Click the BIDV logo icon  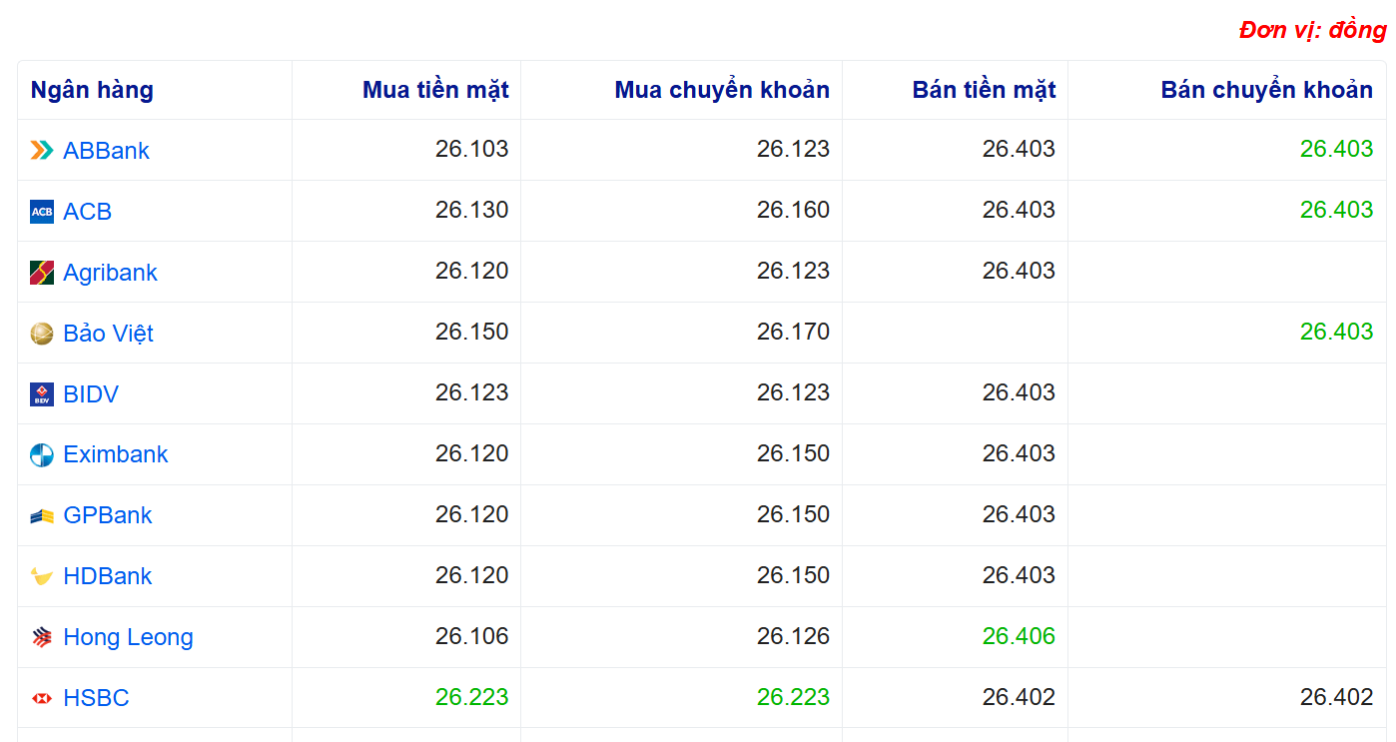[x=42, y=394]
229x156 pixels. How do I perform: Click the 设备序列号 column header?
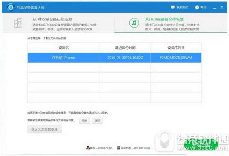[x=176, y=48]
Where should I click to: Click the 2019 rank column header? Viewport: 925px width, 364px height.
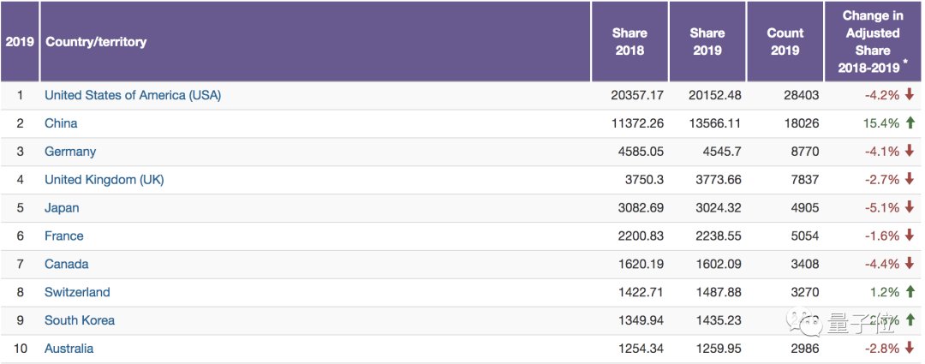pos(20,41)
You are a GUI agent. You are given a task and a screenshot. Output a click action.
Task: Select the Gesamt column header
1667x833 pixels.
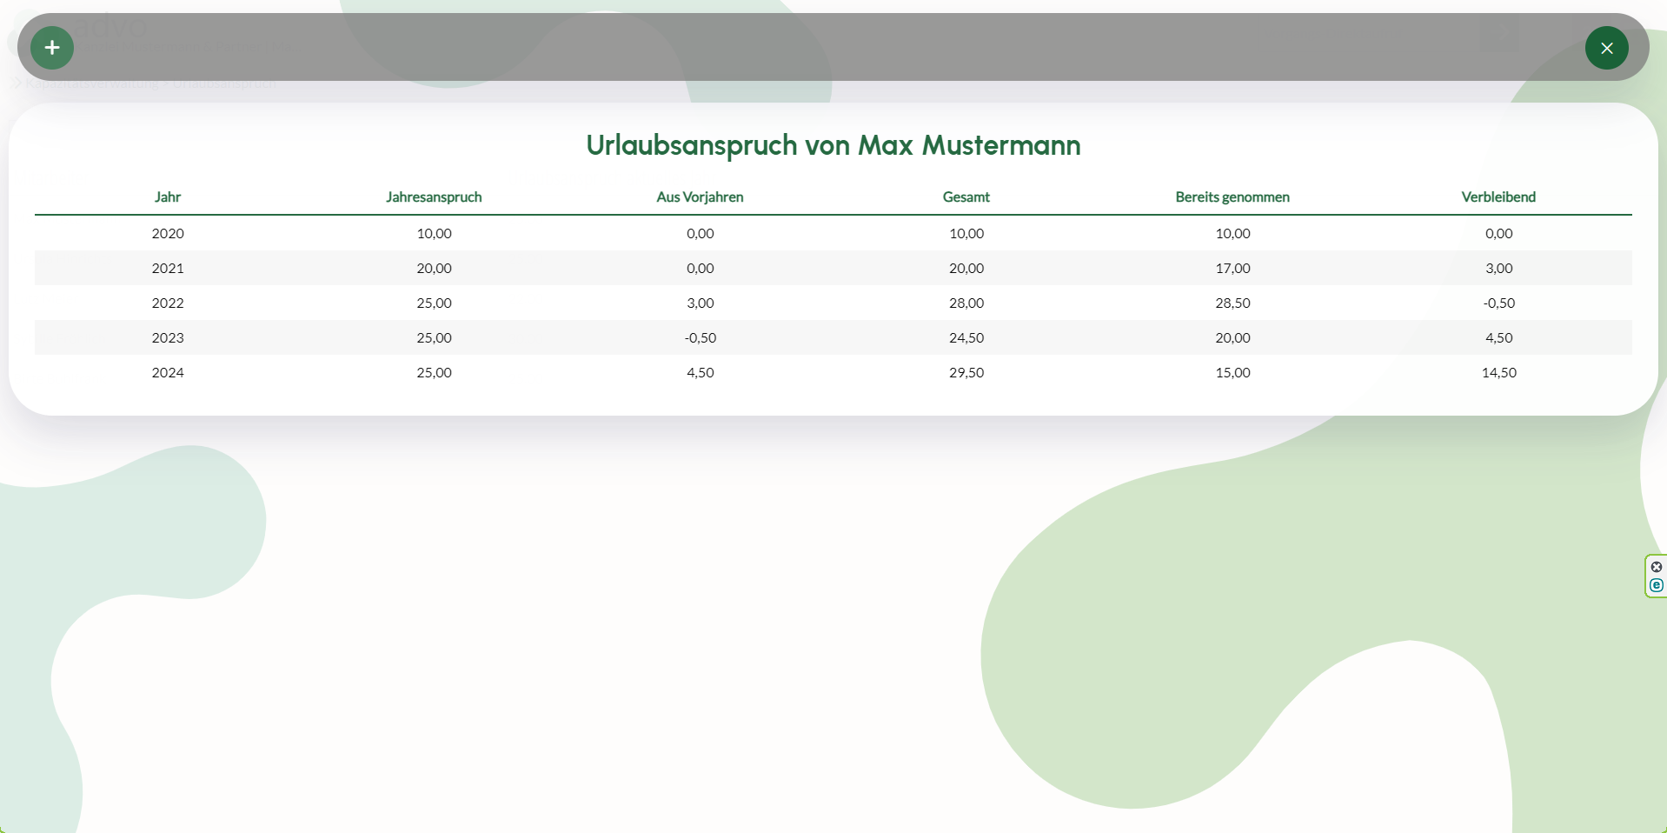(x=966, y=197)
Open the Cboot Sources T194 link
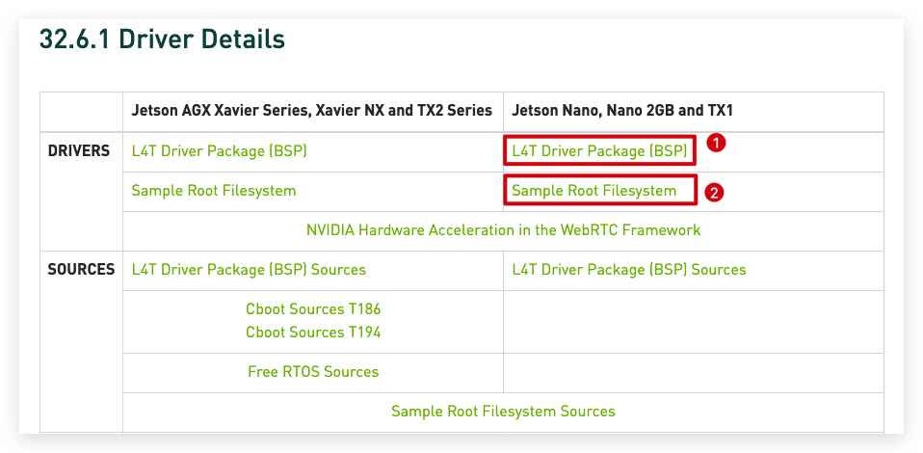Screen dimensions: 923x453 313,333
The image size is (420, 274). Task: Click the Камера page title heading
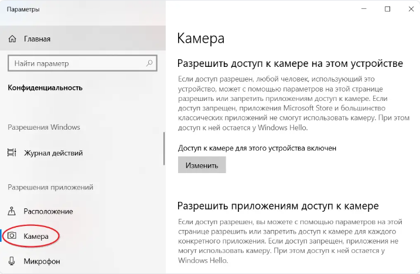coord(200,39)
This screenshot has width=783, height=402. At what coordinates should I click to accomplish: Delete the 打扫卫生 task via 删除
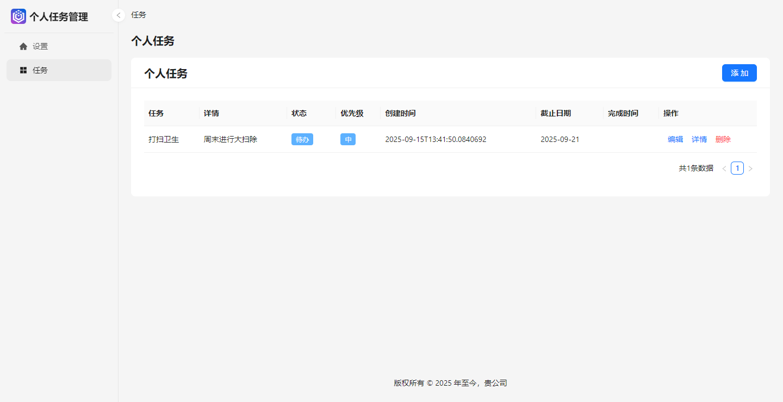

#####

_PROMPT:_ Reproduce the lines from the line with "1667x833 pixels." through the last line of the entries exactly, including both ends and excluding pictures.

_YOUR SOLUTION:_
1667x833 pixels.
(x=966, y=197)
Open the Cboot Sources T194 link
Screen dimensions: 923x453 313,333
The image size is (420, 274). Task: Click the Камера page title heading
coord(200,39)
This screenshot has width=783, height=402. At what coordinates should I click to accomplish: Delete the 打扫卫生 task via 删除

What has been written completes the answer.